Sharing New York’s roads with teenage drivers raises crash risks based solely on the inexperience of those teen drivers, but research shows that many other factors also increase dangers for new drivers. Having teenage passengers along for the ride is one such variable, with teenage passengers creating many new dangers for young, inexperienced motorists.
According to TeenDriverSource.org, the risks associated with teen drivers having teenage passengers present are considerable. As a result, many states and communities have enacted rules that set restrictions with regard to who new drivers may have in their vehicles and when.
How teen passengers affect accident rates
Research shows that while any teen passenger increases the odds of a fatal wreck for a teen driver, the more peer passengers a teen driver has in his or her car, the higher the risk of a crash taking place.

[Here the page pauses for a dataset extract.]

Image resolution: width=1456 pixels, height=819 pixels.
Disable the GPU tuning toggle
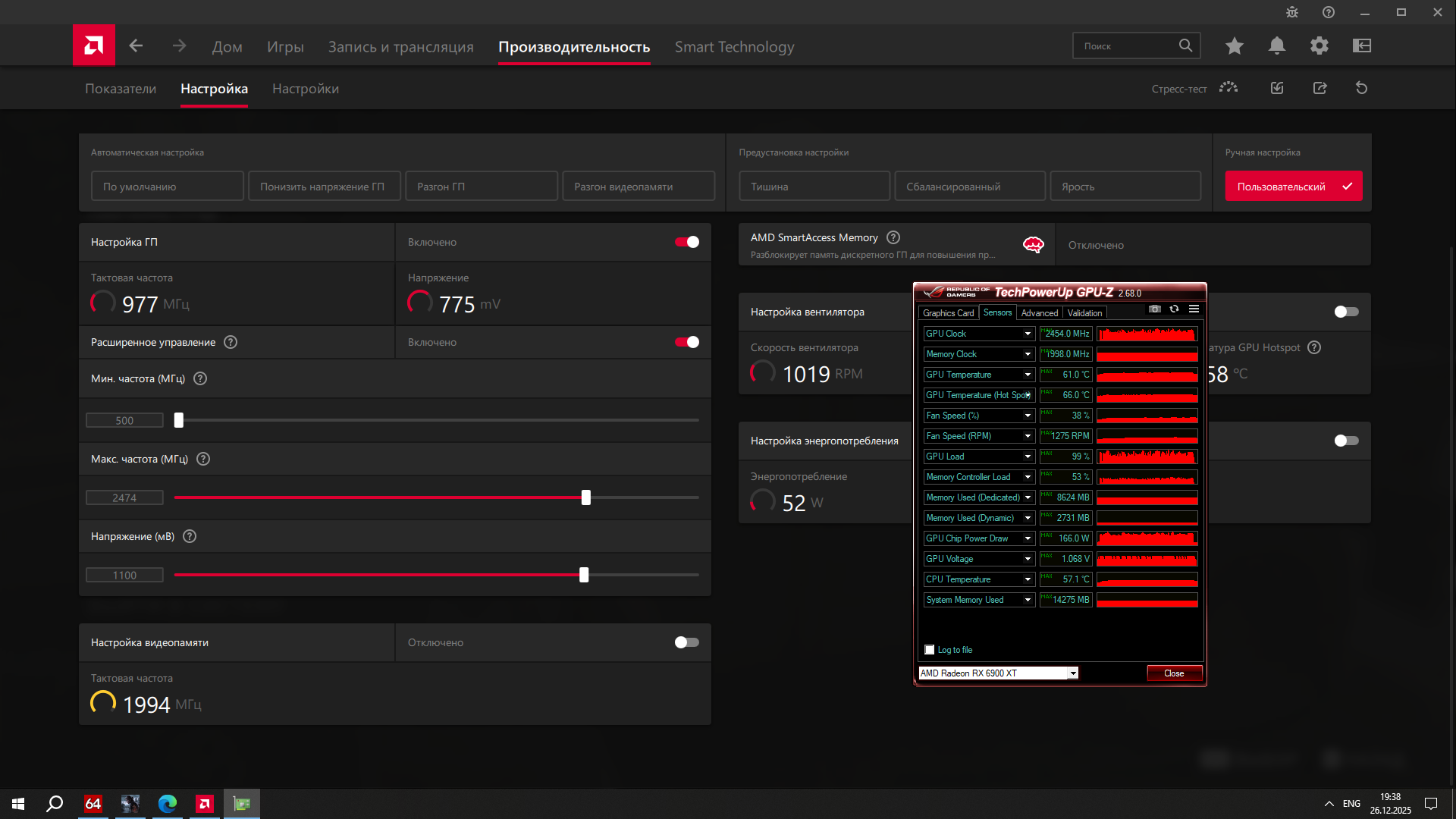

Data shows that, when a teen driver has one teenage passenger present, the risk of a crash doubles. When that teen driver has two or more passengers in the car, the risk of a crash triples.
Why teen passengers affect accident rates
Teen passengers are a common and frequent source of distraction for young motorists. Teenage passengers may distract drivers by talking to them, messing around in the backseat, taking phone calls or messing with the car radio, among other examples. Research suggests that many teen drivers are also more likely to engage in dangerous behind-the-wheel behaviors, such as speeding or drinking and driving, when his or her peers are present in the car.
Parents of teenage motorists may want to do their part to enhance public safety by limiting their teens from driving with young friends until they have more experience at the wheel.